C’est donc à l’aune du RGPD que cette révision a eu lieu. Que faut-il en retenir ?


  • La nouvelle loi s’appliquera non seulement aux entreprises suisses, mais également aux entreprises sises à l’étranger qui « déploient des effets en Suisse » (art. 3), par quoi il faut à notre avis entendre des entreprises dont les activités ont également lieu en Suisse (y compris au travers du commerce électronique). En cette hypothèse, l’entreprise sise à l’étranger devra désigner un représentant en Suisse (art. 14). Ce faisant, le législateur suisse adopte ainsi le pendant du RGPD vis-à-vis des entreprises suisses (art. 3 al. 2 et 27 RGPD).
  • Le responsable du traitement doit tenir un registre des fichiers (art. 12), reprenant en cela l’exigence d’inventaire posée par l’art. 30 RGPD.
  • Le responsable du traitement peut désigner un conseiller à la protection des données (data protection officer, DPO), mais n’y est pas obligé (art. 10). Sur ce plan, le droit suisse se montre donc plus large et plus flexible que ne l’est le RGPD en ses art. 37 et 38, qui impose à certaines conditions une telle nomination.
  • Tout recours à un sous-traitant doit donner lieu à un contrat ayant trait au traitement des données (art. 9), une situation comparable à celle visée à l’art. 28 RGPD, qui imposera dès lors que tout responsable s’interroge sur les clauses contractuelles existantes dans ses rapports avec ses sous-traitants, quitte à prévoir une annexe à ce sujet.
  • Le responsable du traitement doit procéder à une analyse d’impact relative à la protection des données personnelles lorsque le traitement envisagé suscite un risque élevé pour la personnalité ou les droits fondamentaux de la ou des personne(s) concernée(s) (art. 22), une situation somme toute comparable à celle visée à l’art. 35 RGPD.
  • Le responsable du traitement doit informer le Préposé fédéral de tout incident en matière de sécurité entraînant vraisemblablement un risque élevé pour la personnalité ou les droits fondamentaux de la personne concernée (art. 24). Ce faisant, le droit suisse se rapproche du RGPD, sans réglementer cependant de façon aussi précise les obligations mises à la charge du responsable du traitement (art. 33-34 RGPD).
  • Les droits des individus dont les données sont traitées et qui doivent être mise en œuvre par les responsables de traitement sont désormais étendus, en ce qui a trait aux : devoirs de transparence et d’information du responsable du traitement (art. 19), possibilité d’exiger la mise en œuvre d’une personne physique lors de toute décision automatisée reposant sur un traitement de données personnelles (art. 21), droit d’accès (art. 25-27), droit à la remise ou à la transmission des données personnelles (art. 28-29). Si le droit suisse se rapproche ici du RGPD, la granularité offerte est toutefois moindre que celle proposée aux art. 16 et suivants RGPD.
  • Le Préposé fédéral disposera de pouvoirs élargis pour mener une enquête et prononcer des sanctions, dont la suspension du traitement concerné et le prononcé d’une amende pouvant aller jusqu’à CHF 250’000 francs en cas de violation intentionnelle des obligations mises à la charge du responsable concerné (art. 49-51, art. 60-63), étant précisé que la poursuite et le jugement des infractions incombent aux cantons (art. 65). A cet égard, le droit suisse va donc nettement moins loin que le RGPD, dont la violation est passible de sanctions pouvant aller jusqu’à € 20 millions ou, dans le cas d’une entreprise, jusqu’à 4% du chiffre d’affaires annuel mondial total de l’exercice précédent (art. 83 RGPD).

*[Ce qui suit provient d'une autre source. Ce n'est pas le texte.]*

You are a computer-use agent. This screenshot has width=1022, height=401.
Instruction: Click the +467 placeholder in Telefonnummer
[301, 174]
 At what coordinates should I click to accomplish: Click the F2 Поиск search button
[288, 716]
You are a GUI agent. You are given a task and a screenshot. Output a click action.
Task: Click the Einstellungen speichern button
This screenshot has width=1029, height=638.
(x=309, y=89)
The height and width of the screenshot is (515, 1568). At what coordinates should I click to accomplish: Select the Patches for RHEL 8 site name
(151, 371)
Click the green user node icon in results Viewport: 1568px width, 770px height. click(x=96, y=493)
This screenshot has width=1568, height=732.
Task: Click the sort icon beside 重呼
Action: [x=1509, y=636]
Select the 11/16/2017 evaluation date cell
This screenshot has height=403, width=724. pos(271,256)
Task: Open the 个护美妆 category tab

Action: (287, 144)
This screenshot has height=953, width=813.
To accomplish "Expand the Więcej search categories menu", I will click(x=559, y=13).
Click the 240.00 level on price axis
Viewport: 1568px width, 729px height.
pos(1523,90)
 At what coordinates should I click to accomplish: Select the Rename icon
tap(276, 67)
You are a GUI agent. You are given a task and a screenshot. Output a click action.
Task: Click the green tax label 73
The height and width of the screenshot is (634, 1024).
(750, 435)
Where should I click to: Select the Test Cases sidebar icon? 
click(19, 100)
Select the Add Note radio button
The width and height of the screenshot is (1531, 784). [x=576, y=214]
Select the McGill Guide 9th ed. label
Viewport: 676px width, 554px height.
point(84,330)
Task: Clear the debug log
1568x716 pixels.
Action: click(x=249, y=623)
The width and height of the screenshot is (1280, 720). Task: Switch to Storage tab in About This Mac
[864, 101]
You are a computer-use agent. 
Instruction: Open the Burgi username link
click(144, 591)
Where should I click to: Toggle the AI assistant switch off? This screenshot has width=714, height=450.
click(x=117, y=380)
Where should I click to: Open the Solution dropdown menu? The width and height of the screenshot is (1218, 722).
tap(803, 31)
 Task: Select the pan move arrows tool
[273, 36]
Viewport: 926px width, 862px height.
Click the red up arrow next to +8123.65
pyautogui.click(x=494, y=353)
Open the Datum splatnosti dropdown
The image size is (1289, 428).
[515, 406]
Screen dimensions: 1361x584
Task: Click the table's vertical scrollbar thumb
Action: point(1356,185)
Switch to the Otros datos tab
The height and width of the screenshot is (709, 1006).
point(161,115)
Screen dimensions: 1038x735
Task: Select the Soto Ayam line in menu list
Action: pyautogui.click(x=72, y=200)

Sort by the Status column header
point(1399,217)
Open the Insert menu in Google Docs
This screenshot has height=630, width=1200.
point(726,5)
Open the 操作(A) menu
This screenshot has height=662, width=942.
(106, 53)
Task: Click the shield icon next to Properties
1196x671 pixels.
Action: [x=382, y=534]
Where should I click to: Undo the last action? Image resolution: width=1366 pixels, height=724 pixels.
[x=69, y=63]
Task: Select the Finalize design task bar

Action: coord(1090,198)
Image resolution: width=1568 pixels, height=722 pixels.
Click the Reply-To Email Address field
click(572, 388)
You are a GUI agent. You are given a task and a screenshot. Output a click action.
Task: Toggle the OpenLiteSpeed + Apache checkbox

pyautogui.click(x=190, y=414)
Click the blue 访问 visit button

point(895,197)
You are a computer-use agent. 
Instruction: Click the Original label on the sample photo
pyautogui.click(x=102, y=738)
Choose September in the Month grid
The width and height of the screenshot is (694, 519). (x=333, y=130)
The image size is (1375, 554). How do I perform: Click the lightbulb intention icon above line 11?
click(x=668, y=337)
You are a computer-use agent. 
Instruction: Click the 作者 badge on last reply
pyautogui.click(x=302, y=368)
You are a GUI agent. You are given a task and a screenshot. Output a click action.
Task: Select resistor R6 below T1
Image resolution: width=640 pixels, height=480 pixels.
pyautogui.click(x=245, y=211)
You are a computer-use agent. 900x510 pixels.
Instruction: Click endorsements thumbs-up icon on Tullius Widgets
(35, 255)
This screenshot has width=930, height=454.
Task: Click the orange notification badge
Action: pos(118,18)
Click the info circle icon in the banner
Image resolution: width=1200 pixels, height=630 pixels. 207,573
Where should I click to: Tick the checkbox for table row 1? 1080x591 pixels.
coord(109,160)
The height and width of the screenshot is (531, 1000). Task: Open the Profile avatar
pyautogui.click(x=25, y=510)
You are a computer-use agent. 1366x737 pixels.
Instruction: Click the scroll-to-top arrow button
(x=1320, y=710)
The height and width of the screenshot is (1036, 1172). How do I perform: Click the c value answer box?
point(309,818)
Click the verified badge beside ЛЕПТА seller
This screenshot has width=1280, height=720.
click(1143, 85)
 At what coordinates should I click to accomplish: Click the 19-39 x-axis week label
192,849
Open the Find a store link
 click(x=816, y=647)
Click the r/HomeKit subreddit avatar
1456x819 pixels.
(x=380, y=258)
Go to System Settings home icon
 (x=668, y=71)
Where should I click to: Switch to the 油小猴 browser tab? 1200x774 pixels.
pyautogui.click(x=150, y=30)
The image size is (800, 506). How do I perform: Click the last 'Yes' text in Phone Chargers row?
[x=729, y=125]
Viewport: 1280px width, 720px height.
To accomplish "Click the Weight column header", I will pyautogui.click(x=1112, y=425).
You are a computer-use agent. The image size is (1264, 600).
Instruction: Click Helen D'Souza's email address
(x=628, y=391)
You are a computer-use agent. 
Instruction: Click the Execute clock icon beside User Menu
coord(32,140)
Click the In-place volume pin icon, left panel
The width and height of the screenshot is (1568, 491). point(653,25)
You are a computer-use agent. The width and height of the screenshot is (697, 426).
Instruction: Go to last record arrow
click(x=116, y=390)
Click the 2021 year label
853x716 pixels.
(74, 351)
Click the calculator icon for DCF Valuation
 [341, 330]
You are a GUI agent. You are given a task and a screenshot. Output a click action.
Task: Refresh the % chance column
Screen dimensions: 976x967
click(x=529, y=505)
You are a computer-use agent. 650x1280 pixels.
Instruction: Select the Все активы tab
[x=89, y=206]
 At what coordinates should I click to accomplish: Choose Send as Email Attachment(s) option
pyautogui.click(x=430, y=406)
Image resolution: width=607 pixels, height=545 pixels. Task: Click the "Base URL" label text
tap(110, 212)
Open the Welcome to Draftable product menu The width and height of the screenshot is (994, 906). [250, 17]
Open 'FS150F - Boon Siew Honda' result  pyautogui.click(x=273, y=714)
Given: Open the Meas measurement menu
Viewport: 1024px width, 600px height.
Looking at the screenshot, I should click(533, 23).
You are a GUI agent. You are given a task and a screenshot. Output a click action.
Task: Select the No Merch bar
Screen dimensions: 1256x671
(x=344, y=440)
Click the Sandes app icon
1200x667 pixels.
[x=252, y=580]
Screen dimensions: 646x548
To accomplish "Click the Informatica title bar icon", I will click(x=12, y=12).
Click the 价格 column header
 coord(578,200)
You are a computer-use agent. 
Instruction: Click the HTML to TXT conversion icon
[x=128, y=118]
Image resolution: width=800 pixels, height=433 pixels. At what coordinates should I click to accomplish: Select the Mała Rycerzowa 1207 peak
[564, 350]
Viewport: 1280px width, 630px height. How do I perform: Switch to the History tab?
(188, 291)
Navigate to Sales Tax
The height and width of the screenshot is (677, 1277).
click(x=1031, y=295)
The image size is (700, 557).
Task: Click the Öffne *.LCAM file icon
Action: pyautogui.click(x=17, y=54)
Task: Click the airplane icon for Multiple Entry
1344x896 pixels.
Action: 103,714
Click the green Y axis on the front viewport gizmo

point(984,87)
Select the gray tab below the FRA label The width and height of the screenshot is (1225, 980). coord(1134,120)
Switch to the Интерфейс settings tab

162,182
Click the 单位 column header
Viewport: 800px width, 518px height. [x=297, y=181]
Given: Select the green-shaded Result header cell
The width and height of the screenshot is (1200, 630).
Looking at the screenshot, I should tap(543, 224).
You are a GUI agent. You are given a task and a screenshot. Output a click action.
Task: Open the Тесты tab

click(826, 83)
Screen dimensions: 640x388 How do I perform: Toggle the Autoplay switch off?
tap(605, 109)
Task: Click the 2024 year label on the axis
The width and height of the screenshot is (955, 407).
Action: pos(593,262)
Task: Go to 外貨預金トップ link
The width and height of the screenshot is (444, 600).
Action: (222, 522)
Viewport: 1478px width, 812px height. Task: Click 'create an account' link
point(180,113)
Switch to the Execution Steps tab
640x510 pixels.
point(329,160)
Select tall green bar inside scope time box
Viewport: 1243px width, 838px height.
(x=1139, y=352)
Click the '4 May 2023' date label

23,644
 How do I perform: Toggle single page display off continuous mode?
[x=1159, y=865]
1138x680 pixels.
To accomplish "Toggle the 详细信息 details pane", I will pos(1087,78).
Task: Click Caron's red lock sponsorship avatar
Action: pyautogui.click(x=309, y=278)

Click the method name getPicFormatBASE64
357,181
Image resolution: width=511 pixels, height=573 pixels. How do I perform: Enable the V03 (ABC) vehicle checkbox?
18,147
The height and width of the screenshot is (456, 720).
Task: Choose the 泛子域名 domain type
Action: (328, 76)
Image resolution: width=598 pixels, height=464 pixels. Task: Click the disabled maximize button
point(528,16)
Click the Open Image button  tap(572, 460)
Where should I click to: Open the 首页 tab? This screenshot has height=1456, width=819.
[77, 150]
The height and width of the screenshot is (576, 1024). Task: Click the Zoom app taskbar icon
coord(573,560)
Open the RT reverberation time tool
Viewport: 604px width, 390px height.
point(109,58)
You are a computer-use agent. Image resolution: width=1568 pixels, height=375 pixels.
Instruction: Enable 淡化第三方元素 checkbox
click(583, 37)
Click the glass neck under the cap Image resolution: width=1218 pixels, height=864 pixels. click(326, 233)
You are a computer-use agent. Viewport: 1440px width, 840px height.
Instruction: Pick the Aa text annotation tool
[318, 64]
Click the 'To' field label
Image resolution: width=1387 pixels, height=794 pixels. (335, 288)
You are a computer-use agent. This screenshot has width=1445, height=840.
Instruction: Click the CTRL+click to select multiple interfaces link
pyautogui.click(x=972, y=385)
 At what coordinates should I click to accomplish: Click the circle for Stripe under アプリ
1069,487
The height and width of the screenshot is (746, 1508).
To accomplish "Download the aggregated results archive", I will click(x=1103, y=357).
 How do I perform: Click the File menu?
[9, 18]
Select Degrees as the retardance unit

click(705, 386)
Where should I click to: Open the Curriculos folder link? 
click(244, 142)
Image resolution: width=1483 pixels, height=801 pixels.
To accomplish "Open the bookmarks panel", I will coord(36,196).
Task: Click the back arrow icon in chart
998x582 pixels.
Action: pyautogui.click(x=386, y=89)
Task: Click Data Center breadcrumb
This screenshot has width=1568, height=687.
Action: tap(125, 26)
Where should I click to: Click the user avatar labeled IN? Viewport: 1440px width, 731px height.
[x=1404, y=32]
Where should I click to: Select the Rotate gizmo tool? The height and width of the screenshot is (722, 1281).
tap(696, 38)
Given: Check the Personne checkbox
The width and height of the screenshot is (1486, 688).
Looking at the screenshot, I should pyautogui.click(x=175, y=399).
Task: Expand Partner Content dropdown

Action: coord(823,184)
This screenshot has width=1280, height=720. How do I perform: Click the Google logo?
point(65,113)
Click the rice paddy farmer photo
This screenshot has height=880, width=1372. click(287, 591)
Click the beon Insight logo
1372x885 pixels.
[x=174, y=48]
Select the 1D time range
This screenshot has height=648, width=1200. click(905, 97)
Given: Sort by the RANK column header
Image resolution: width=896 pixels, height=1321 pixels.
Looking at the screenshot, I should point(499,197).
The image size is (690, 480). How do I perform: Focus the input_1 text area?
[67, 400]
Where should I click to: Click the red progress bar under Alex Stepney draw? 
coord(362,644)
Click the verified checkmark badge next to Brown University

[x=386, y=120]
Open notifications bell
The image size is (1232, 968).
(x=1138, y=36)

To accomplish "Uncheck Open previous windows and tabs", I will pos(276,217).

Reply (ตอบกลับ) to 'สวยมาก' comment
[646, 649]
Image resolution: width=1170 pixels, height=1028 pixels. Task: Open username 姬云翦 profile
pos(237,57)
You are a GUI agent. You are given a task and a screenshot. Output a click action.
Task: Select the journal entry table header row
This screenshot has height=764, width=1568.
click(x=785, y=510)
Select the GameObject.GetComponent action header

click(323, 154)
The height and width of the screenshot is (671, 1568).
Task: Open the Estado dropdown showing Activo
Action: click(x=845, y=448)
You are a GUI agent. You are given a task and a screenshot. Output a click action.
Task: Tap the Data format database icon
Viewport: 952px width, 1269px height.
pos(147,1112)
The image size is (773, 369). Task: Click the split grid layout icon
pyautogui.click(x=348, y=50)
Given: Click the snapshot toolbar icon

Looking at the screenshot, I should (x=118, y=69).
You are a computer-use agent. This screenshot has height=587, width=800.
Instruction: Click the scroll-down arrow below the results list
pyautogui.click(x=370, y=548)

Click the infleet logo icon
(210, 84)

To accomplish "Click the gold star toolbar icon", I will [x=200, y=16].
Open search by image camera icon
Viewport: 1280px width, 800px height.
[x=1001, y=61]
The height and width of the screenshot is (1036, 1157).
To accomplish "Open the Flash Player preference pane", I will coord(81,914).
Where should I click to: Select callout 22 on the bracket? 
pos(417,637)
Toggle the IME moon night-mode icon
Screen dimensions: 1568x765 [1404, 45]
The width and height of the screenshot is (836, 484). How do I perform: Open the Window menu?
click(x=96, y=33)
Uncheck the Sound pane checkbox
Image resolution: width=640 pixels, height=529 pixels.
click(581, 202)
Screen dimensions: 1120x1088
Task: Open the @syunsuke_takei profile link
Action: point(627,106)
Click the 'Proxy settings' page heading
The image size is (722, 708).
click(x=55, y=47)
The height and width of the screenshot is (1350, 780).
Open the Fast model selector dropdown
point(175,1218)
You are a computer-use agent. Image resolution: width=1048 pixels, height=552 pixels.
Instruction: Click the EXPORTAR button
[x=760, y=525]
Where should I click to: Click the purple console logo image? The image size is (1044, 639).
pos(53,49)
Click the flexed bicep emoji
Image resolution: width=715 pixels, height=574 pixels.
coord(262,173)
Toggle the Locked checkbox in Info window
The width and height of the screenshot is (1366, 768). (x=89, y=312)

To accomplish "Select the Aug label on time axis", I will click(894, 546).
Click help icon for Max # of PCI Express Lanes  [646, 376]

Au final, si les entreprises suisses ayant d’ores et déjà fait le pas d’une mise en conformité aux exigences imposées par le RGPD n’auront guère d’efforts supplémentaires à accomplir pour se conformer à la nouvelle bouture de la loi fédérale sur la protection des données, il sera temps pour toutes les autres de s’intéresser de près à cette nouvelle réglementation qui, n’en doutons-pas, verra le Préposé fédéral exercer les nouvelles prérogatives qui lui sont conférées avec un zèle accru, en témoigne l’approche désormais suivie par les autorités européennes en la matière.


Sauf à vouloir prendre le risque de se voir amender ou, pire, suspendre tout traitement de données pouvant prétériter leur continuité opérationnelle, les entreprises suisses devront ainsi prendre les démarches pour se préparer. Elles ont un an pour le faire.